Monday, August 3, 2015

TPP wipes out in Hawaii, and why it's good for workers

It seems the Teamsters and fellow fair-trade allies aren't the only ones who have problems with Trans-Pacific Partnership (TPP). Several of the 12 nations currently negotiating the pact are raising concerns as well.

The U.S., Canada, Japan and Mexico are among the nations who still have major problems with the deal. Dairy, auto trade and medicines are some of the outstanding issues, the article stated. And now the future of the deal is in doubt, The New York Times reported:
[T]he failure to complete the deal — eight years in the making — means the next round of negotiations will push the United States ratification fight into 2016, a presidential election year. Most Republican candidates are very likely to back it, but a final agreement would force the Democratic front-runner Hillary Rodham Clinton to declare her position, which she has avoided.
This agreement is not a good deal for this country, Teamsters General President Jim Hoffa said today. He noted that some 30,000 good-paying Teamster dairy jobs could be jeopardized, while in return store shelves in this country will be littered with cheap products and unsafe food. There are real moral implications if the deal is approved, he stated:
The Teamsters and other fair trade advocates have taken a staunch stand against the TPP because of how this far-reaching proposal will affect workers across the globe.

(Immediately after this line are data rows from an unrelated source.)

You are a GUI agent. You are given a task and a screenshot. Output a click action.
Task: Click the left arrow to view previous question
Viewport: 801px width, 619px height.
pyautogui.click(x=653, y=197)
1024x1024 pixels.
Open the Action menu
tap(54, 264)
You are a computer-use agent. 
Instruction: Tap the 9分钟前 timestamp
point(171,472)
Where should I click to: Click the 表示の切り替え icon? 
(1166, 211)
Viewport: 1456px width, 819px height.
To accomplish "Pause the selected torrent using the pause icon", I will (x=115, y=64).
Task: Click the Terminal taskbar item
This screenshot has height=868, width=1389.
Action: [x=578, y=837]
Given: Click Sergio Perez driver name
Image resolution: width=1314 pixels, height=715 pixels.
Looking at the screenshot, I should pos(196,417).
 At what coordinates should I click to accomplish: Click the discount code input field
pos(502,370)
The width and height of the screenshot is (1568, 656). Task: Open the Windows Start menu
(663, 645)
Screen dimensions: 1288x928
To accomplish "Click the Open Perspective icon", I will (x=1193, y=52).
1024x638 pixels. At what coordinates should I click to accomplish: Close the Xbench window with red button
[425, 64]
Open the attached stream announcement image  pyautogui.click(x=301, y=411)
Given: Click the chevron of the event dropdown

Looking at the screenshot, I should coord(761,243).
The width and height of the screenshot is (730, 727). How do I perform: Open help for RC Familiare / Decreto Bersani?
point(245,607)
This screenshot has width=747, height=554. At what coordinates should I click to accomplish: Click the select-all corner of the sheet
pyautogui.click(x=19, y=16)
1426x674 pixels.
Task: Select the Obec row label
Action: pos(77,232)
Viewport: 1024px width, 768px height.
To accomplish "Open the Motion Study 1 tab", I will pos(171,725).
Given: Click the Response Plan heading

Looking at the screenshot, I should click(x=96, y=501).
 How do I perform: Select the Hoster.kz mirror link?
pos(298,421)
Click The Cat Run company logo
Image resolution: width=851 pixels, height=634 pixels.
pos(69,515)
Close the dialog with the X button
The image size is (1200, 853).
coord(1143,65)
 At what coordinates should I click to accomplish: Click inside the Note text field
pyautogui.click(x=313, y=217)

It will result in thousands of U.S. jobs being shipped overseas, and does not adequately address forced labor and human rights violations that continue to be an issue in nations like Malaysia and Vietnam.
Those worries are still very real. That’s why even if this Pacific Rim trade pact is eventually approved, Congress must do the right thing and reject it.
The TPP also would do nothing to halt the practice of currency manipulation, which drives up the cost of American products abroad and drives down the price for foreign goods sold here. The practice has taken a toll on the U.S. automobile industry, stifling sales of American vehicles overseas. Yet the agreement does nothing to stop it.

It's time the productivity of American workers showed up in their paychecks, and that means no more unfair trade deals. Now Congress needs to ensure that happens.